METHODS: Subjects ≥18 years old with bipolar II depression (n=129) were randomized to double-blind venlafaxine or lithium carbonate monotherapy for 12 weeks. Responders (n=59) received continuation monotherapy for six additional months.
RESULTS: After controlling for baseline covariates of prior medications, there was a 25% reduction in the likelihood of response to treatment with each increase in the number of prior antidepressant trials (odds ratio [OR]=0.75, unstandardized coefficient [B]=-0.29, standard error (SE)=0.12; χ(2) =5.70, P<.02], as well as a 32% reduction in the likelihood of remission with each prior antidepressant trial (OR=0.68, B=-0.39, SE=0.13; χ(2) =9.71, P=.002). This step-wise increase in pharmacodynamic tolerance occurred in both treatment conditions. Prior selective serotonin reuptake inhibitor (SSRI) therapy was specifically associated with a step-wise increase in tolerance, whereas other prior antidepressants or mood stabilizers were not associated with pharmacodynamic tolerance. Neither the number of prior antidepressants, nor the number of prior SSRIs, or mood stabilizers, were associated with an increase in relapse during continuation therapy.

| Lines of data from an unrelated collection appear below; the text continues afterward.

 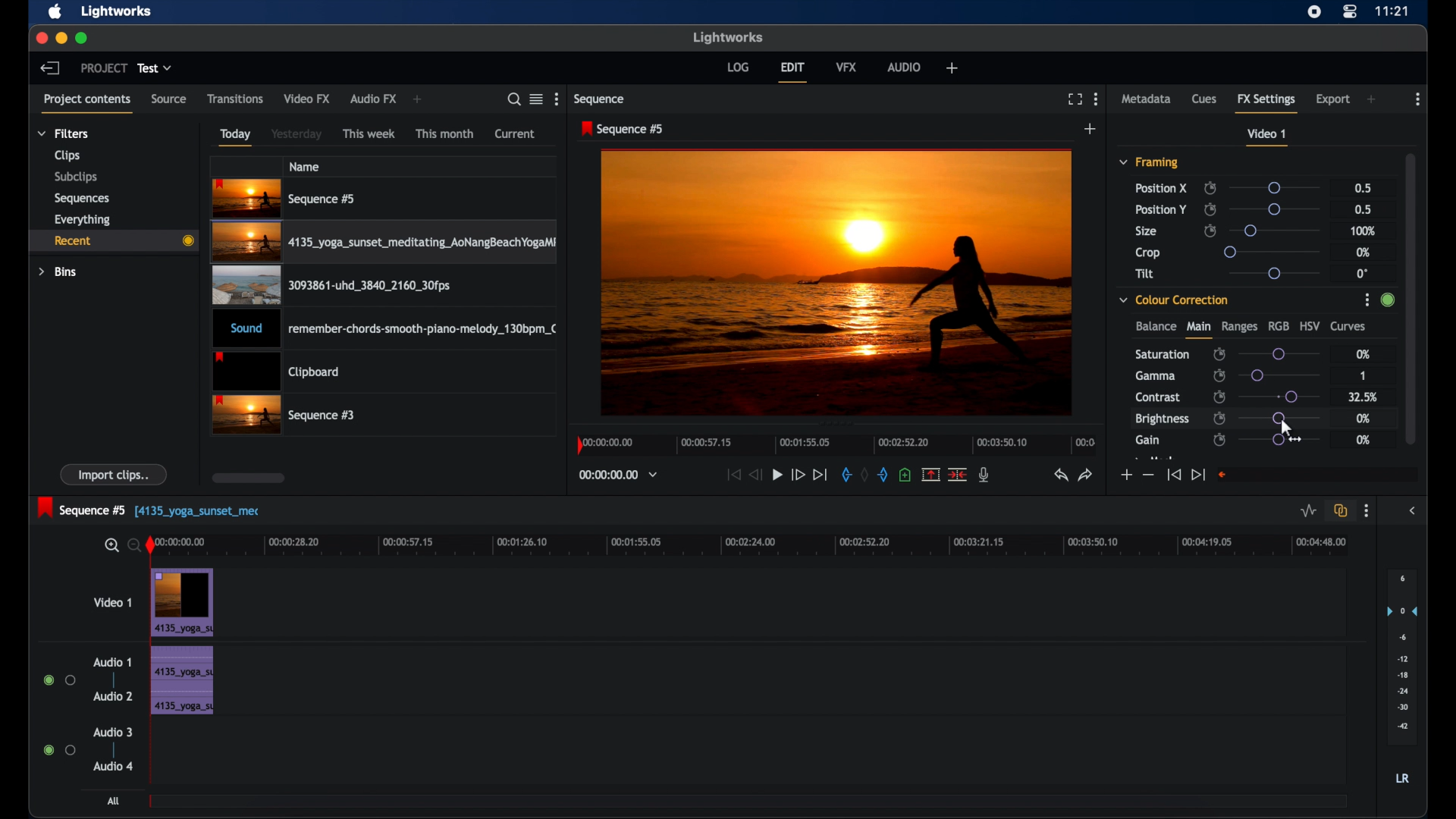 I want to click on sequence, so click(x=623, y=129).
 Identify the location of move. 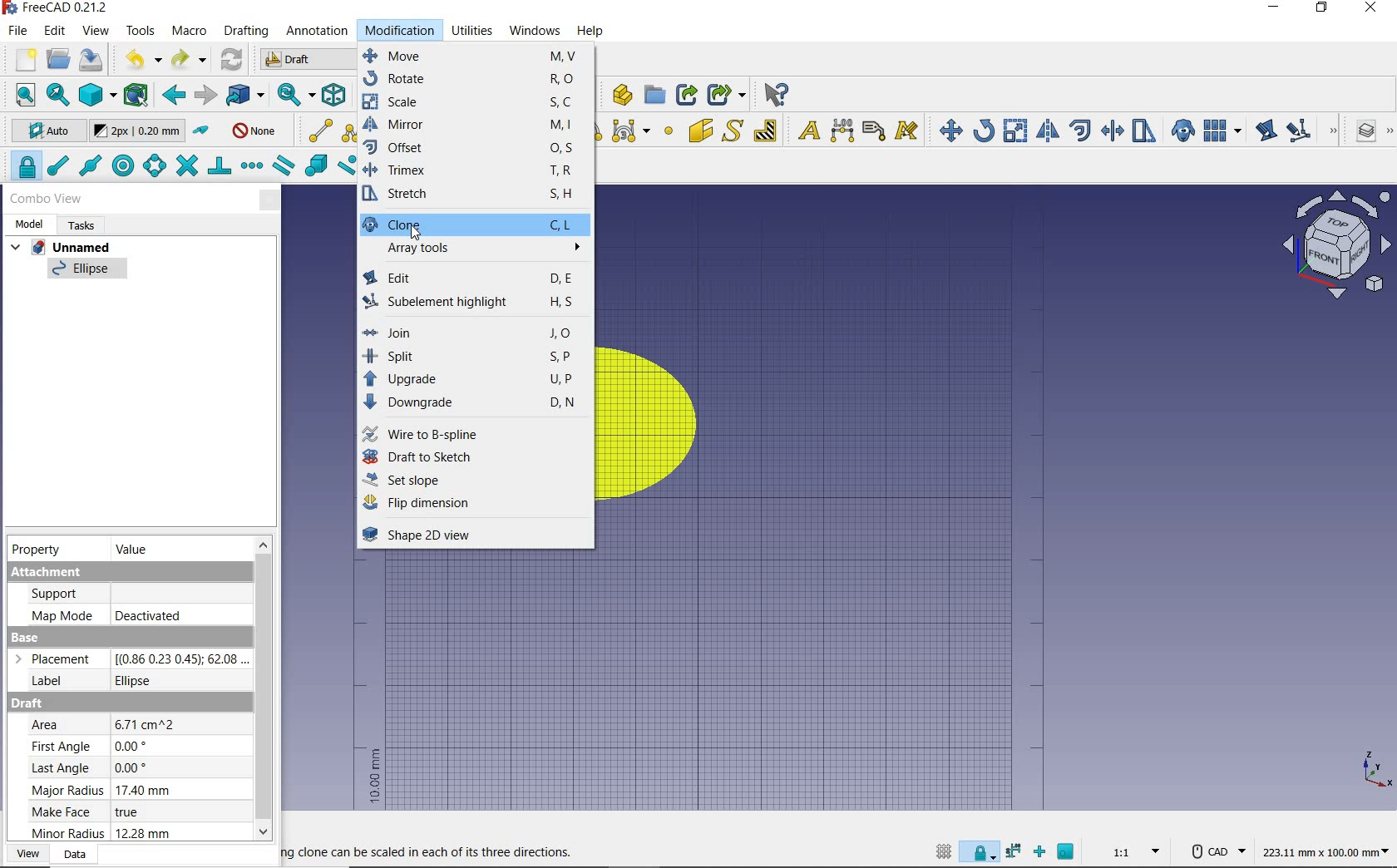
(947, 129).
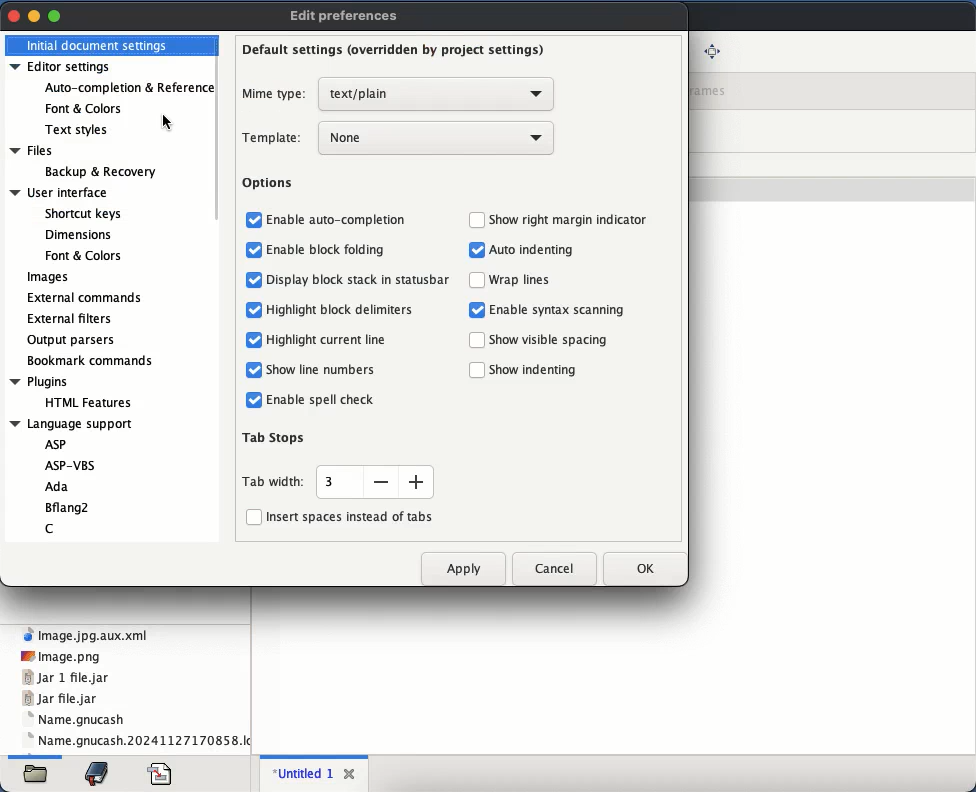  What do you see at coordinates (37, 776) in the screenshot?
I see `file` at bounding box center [37, 776].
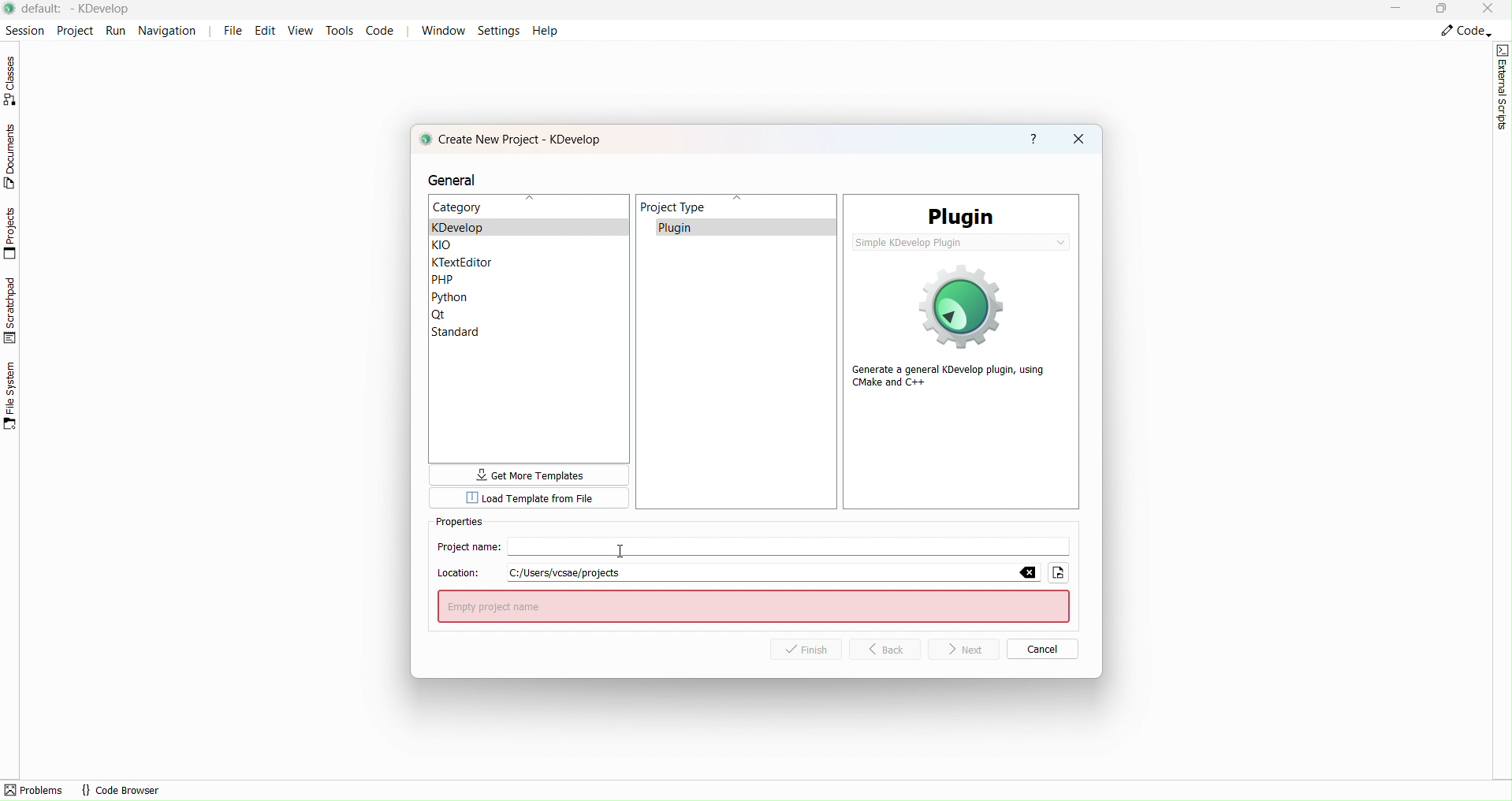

CONCLUSIONS: The odds of responding or remitting during venlafaxine or lithium monotherapy were reduced by 25% and 32%, respectively, with each increase in the number of prior antidepressant treatment trials. There was no relationship between prior antidepressant exposure and depressive relapse during continuation therapy of bipolar II disorder.